Seasonal affective disorder (SAD) is a type of depression which can cause severe symptoms and have serious impact on your day-to-day life. It is different from other types of depression because it occurs in seasonal patterns, usually during the autumn and winter months. Here are some of the common symptoms of SAD:
- Continuous low mood
- Lack of interest in everyday activities
- Feelings of low self-esteem
- Stress and anxiety
- Reduces sex drive
- Less sociable
- Difficulty to concentrate
- Feeling lethargic
SAD is not easy to diagnose. For some people, SAD can significantly affect their life while for others, it can be just a bit irritating. If you have similar symptoms as the ones described above, you should contact your GP who will be able to carry out an assessment.
But milder symptoms and feeling down rather than depressed during the winter months doesn’t mean you can’t do anything to make you feel better. Here are some things anyone can do to look after their mental health this winter.

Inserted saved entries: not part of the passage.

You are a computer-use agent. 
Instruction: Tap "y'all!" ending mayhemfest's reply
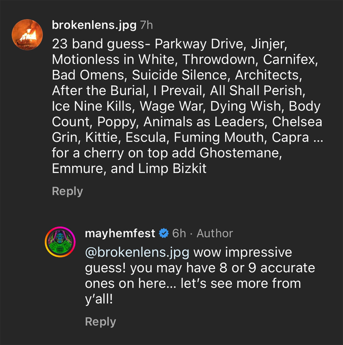pos(99,299)
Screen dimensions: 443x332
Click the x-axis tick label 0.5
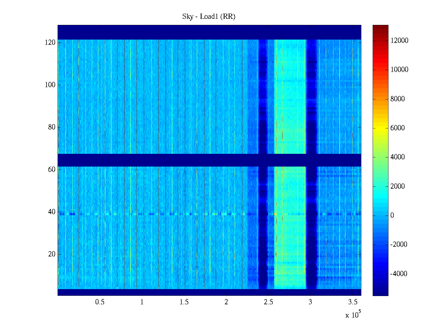tap(100, 302)
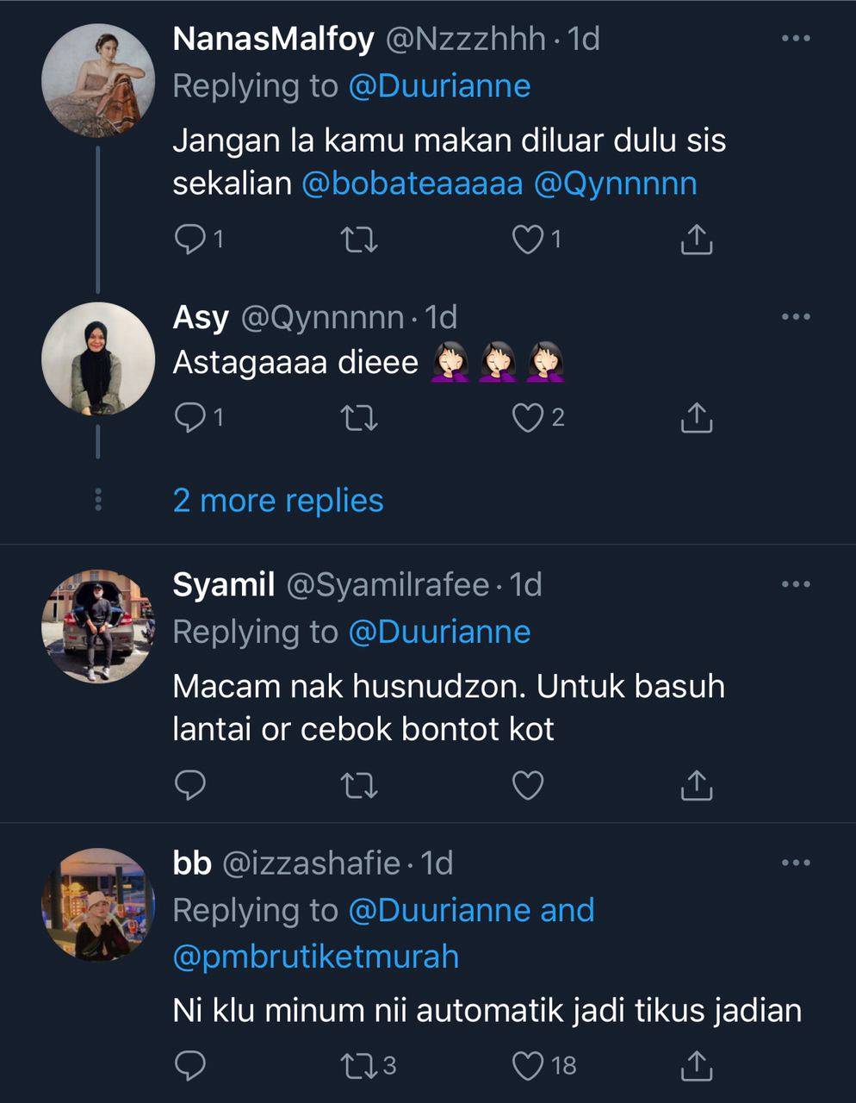Share Asy's tweet

[x=696, y=418]

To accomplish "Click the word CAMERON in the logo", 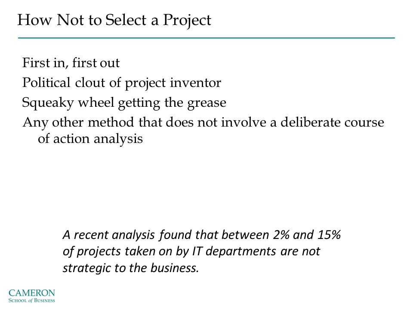I will (31, 293).
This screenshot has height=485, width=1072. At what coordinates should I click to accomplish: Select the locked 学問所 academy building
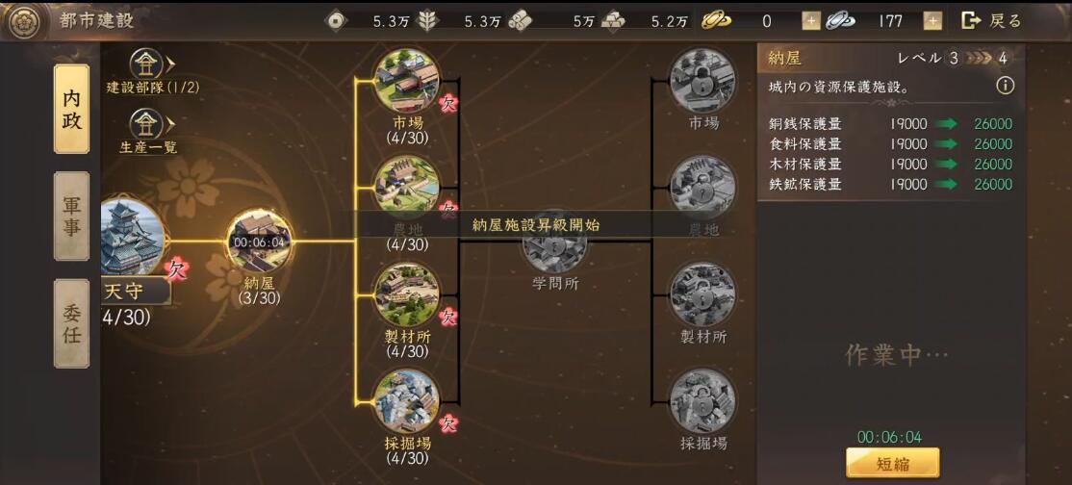coord(555,247)
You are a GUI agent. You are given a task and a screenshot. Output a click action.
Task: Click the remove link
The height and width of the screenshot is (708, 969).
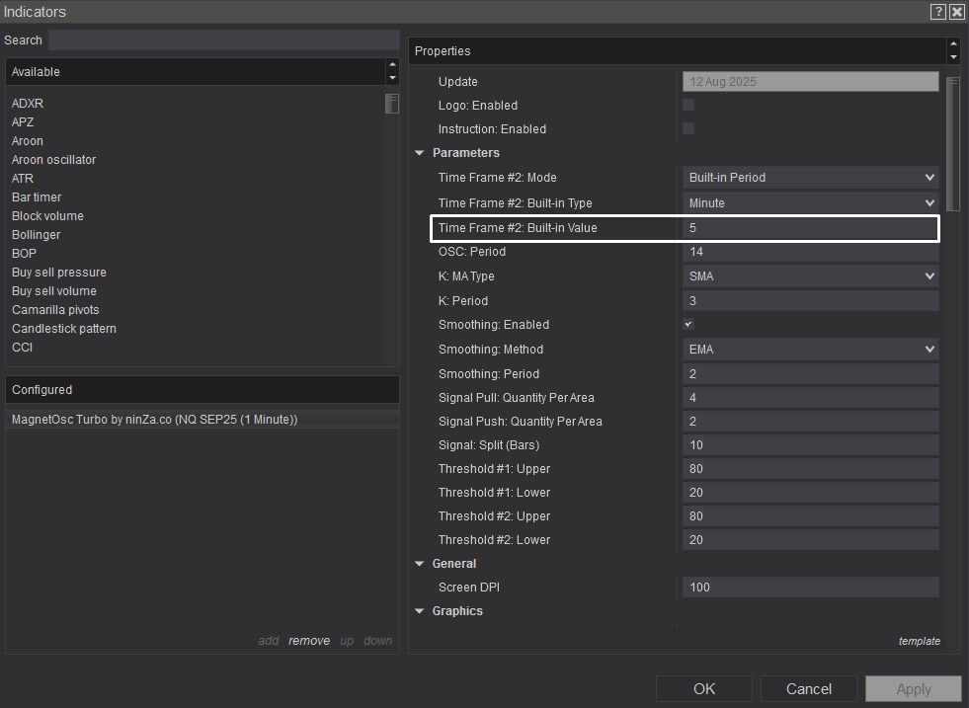(309, 641)
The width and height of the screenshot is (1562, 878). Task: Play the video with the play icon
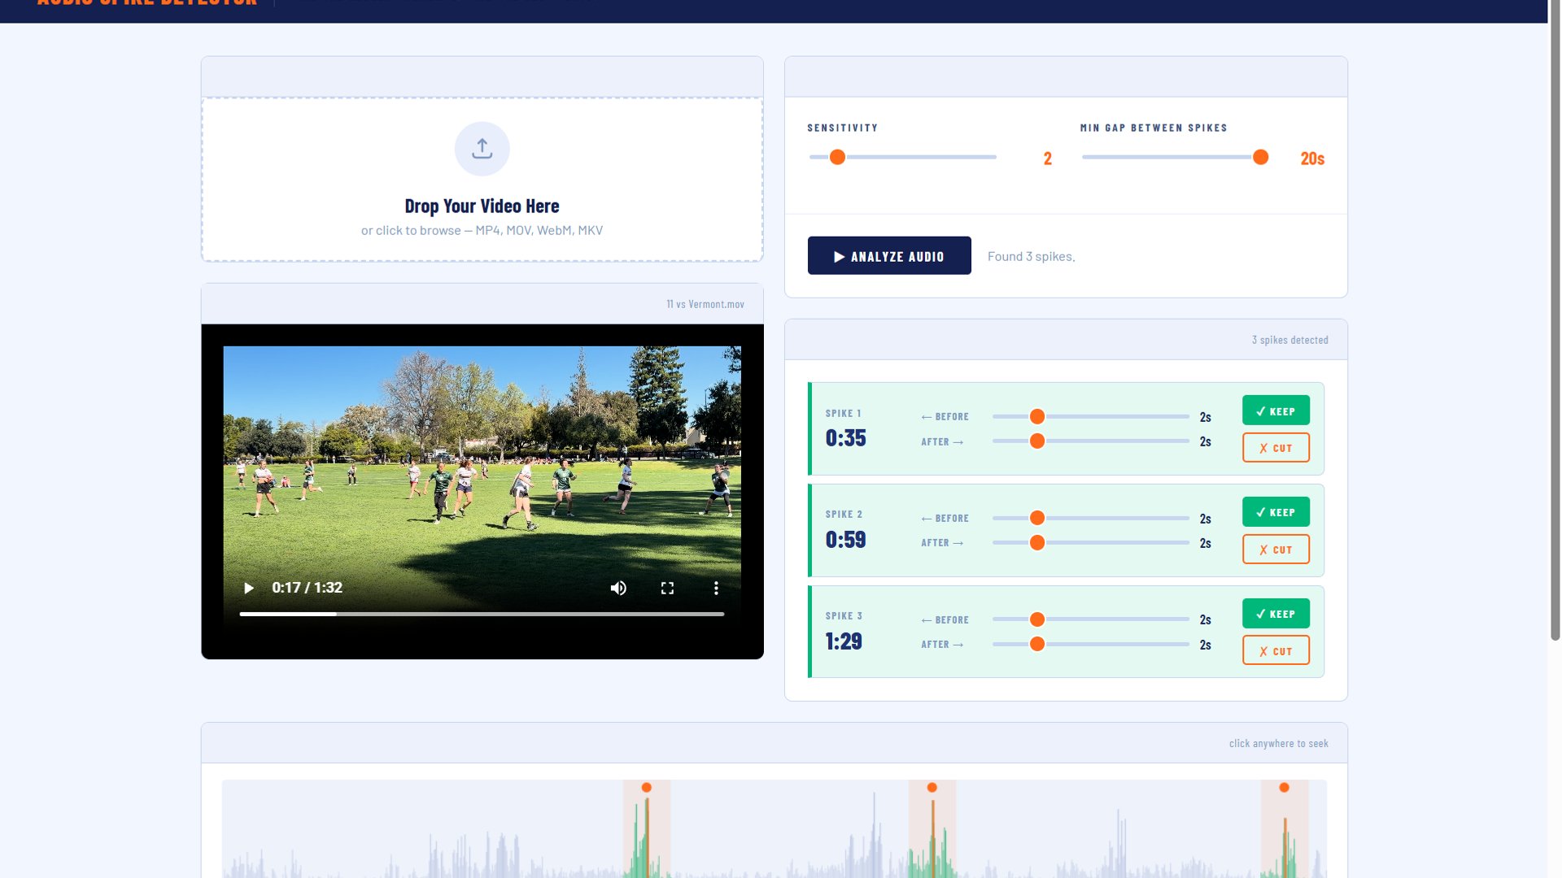249,588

Make the most of natural daylight
The main cause of the “winter blues” is believed to be the reduced exposure to natural sunlight which may make your body produce more melatonin than normal, making you feel sleepier. A lack of sunlight could also be linked to a reduced production of serotonin which can lead to feelings of depression.

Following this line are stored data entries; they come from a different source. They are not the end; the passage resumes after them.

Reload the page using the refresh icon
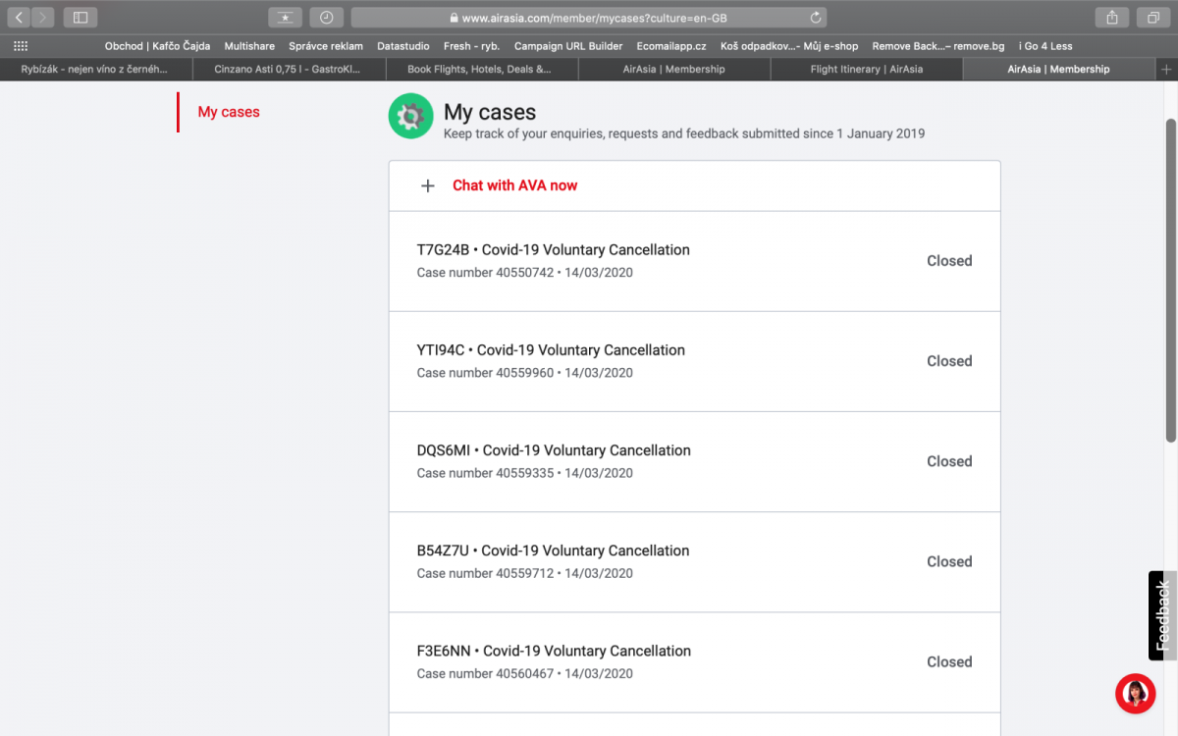This screenshot has height=736, width=1178. point(815,18)
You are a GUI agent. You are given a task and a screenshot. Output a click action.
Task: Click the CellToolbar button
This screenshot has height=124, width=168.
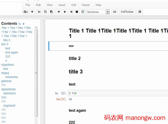127,12
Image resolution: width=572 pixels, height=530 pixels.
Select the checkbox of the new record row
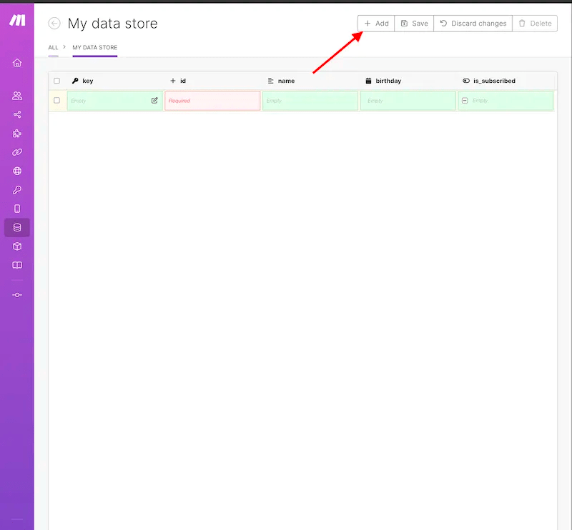57,101
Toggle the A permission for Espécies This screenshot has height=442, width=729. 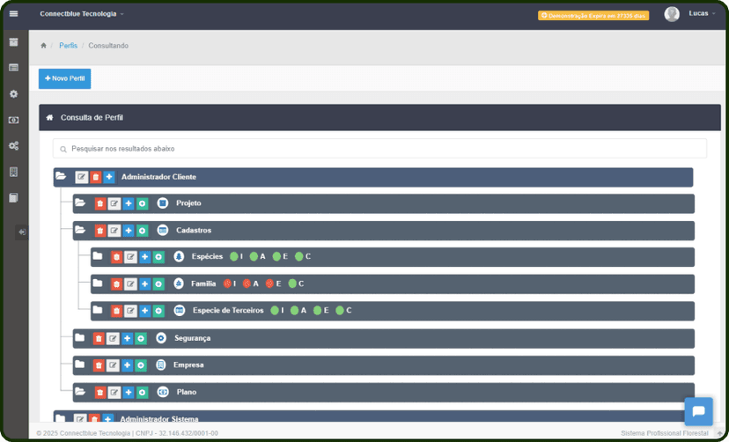(254, 257)
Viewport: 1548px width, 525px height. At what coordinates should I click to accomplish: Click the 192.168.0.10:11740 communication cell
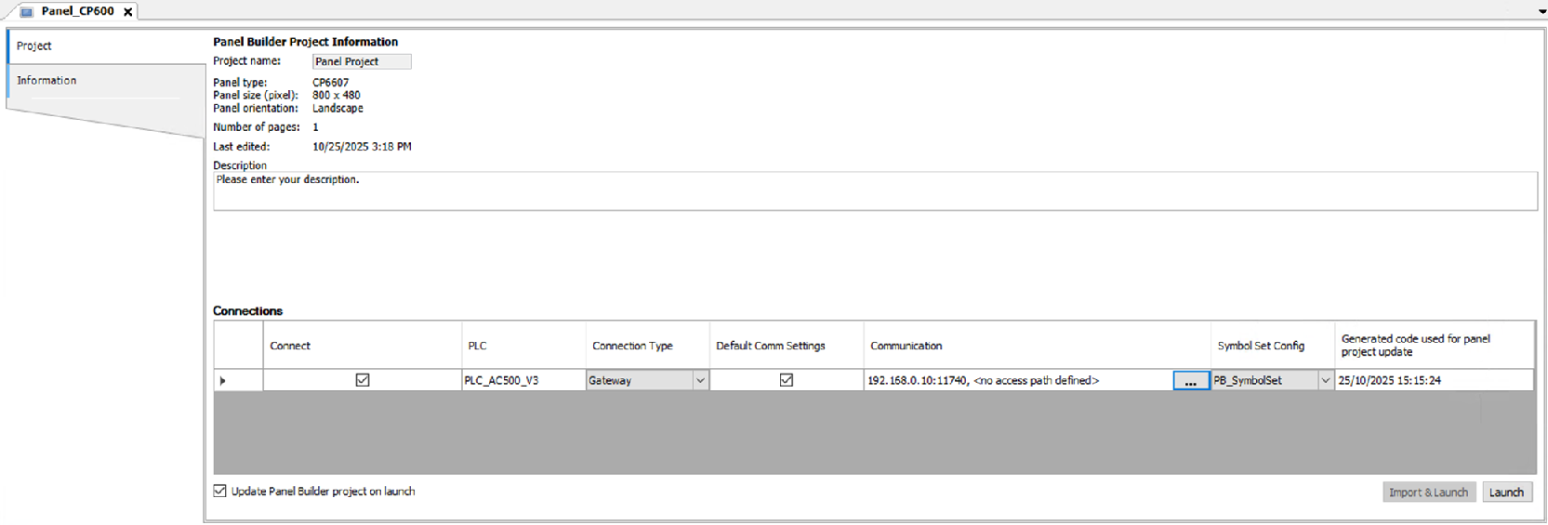point(1013,380)
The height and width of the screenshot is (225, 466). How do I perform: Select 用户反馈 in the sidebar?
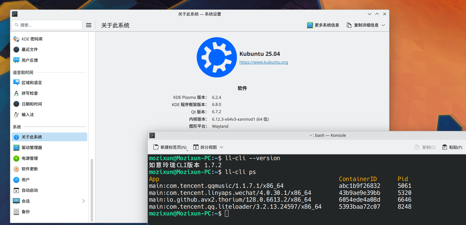(49, 60)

Therefore, going outside when possible to spend time in natural sunlight can improve your mood because once the sunlight reaches the retina, it triggers the release of serotonin. It also means that melatonin is not produced in the brain since it’s not dark, therefore you may feel more alert.
Brighten up your home
When you’re indoors, try to make your home or work environment bright and airy during the day to help you boost your mood. Here are some tips to do this:
- Open up your curtains.
- Sit near windows.
- Keep windows clean because dirty windows can block out portions of sunlight.
- Use lamps and mirrors.
- Even small interior décor elements such as bright-coloured cushions may deliver subtle mood-boosting effects.
Some people with SAD use light therapy to help them improve their mood. Light therapy is when you sit by a special light called a light box which simulates natural sunlight by producing a very bright light. Light therapy could be suitable for most people, but you should talk to your GP before buying a light box.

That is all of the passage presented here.